DOCUMENT EXCERPT:
────
These blackened mahi mahi tacos feature a crispy, smoky crust paired with a bright, sweet fresh mango salsa, making for a quick, flavorful, and satisfying meal perfect for busy weeknights or casual gatherings.

Ingredients

Scale
  • 4 mahi mahi fillets (about 6 oz / 170 g each), skin removed if desired
  • 2 tbsp paprika (smoked paprika preferred)
  • 1 tbsp garlic powder
  • 1 tbsp onion powder
  • 1 tsp dried thyme
  • 1 tsp dried oregano
  • 1 tsp cayenne pepper (adjust to heat preference)
  • 1 tsp black pepper
  • 1 tsp salt
  • 2 tbsp olive oil (for cooking)
  • 1 ripe mango, peeled and diced
  • 1/2 red bell pepper, finely chopped
  • 1/4 cup red onion, finely minced
  • 1 jalapeño, seeded and minced (optional)
  • 1/4 cup fresh cilantro, chopped
  • Juice of 1 lime (about 2 tbsp)
  • Salt to taste
  • 8 small corn or flour tortillas (warmed before serving)
  • 1 cup shredded cabbage or slaw mix
  • Optional: sour cream or crema for drizzling

Instructions

  1. Prepare the blackened seasoning by combining paprika, garlic powder, onion powder, dried thyme, dried oregano, cayenne pepper, black pepper, and salt in a small bowl. Mix well.
  2. Pat the mahi mahi fillets dry with paper towels. Sprinkle the blackened seasoning evenly over both sides of each fillet, pressing gently. Let rest for 10 minutes at room temperature.
  3. Make the mango salsa by combining diced mango, red bell pepper, red onion, jalapeño (if using), cilantro, and lime juice in a bowl. Stir gently and season with salt to taste. Set aside for about 10 minutes.
────
TASK A: Write out the mahi mahi taco recipe word for word, from "Ingredients" to "to heat preference)", inclusive.
────
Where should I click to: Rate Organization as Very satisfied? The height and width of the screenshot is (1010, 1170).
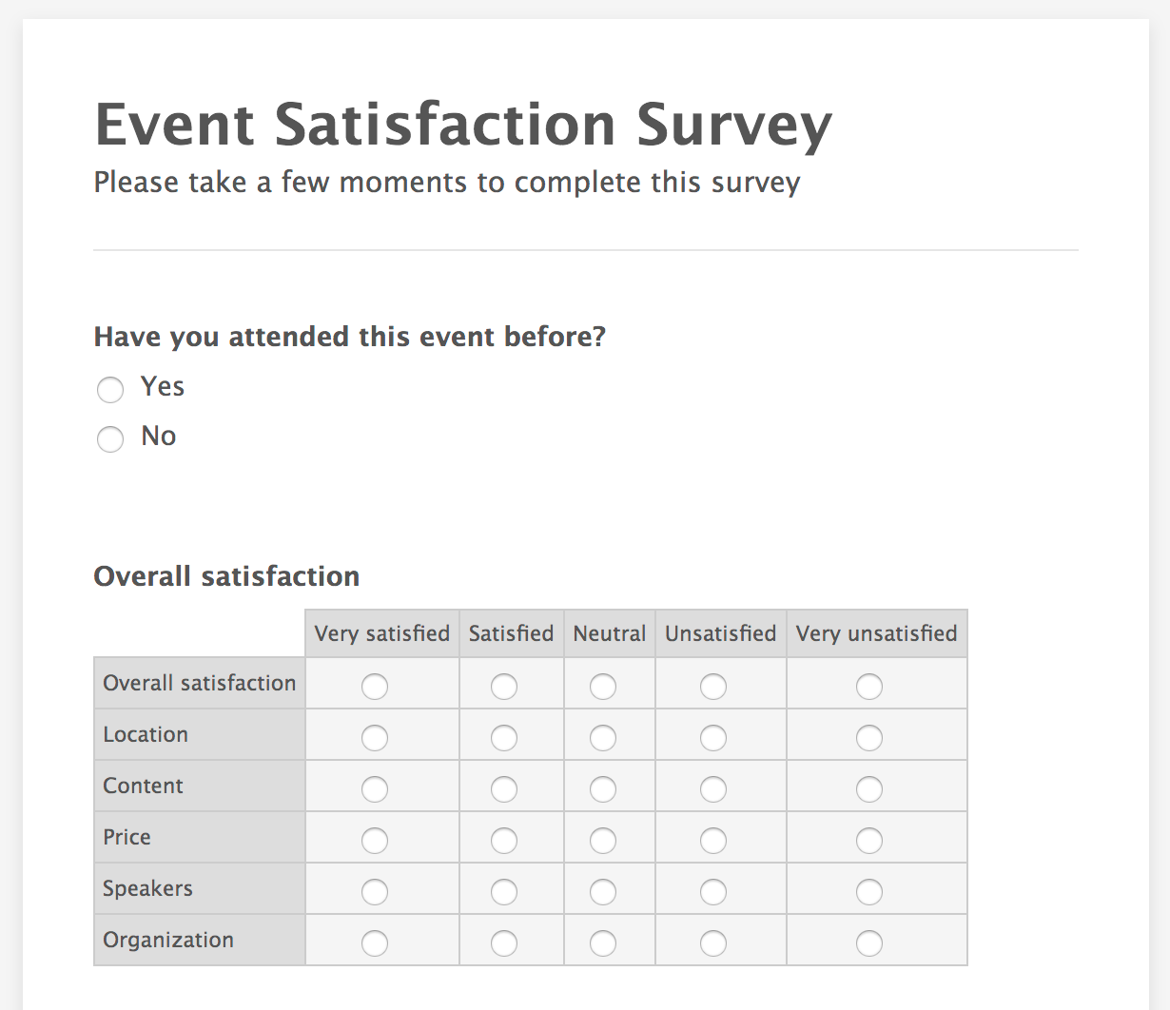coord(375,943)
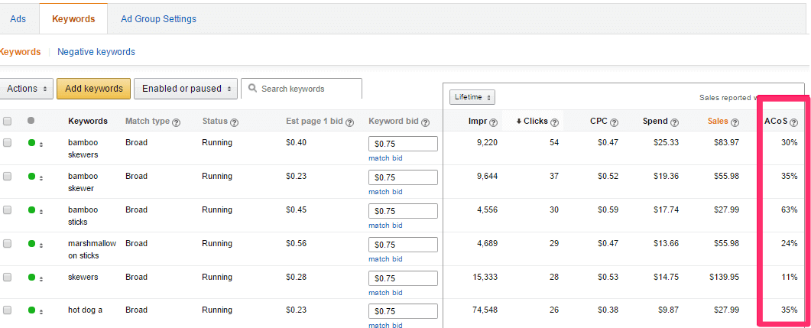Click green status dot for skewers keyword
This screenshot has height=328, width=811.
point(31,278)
────
TASK B: Please convert every line of the records above into a JSON list of strings, one string per line, with blank lines omitted and the pictures left out.

FULL ANSWER A:
Ingredients

Scale
  • 4 mahi mahi fillets (about 6 oz / 170 g each), skin removed if desired
  • 2 tbsp paprika (smoked paprika preferred)
  • 1 tbsp garlic powder
  • 1 tbsp onion powder
  • 1 tsp dried thyme
  • 1 tsp dried oregano
  • 1 tsp cayenne pepper (adjust to heat preference)

FULL ANSWER B:
[
  "Where should I click to: Rate Organization as Very satisfied? The height and width of the screenshot is (1010, 1170).",
  "coord(375,943)",
  "Click green status dot for skewers keyword",
  "This screenshot has height=328, width=811.",
  "point(31,278)"
]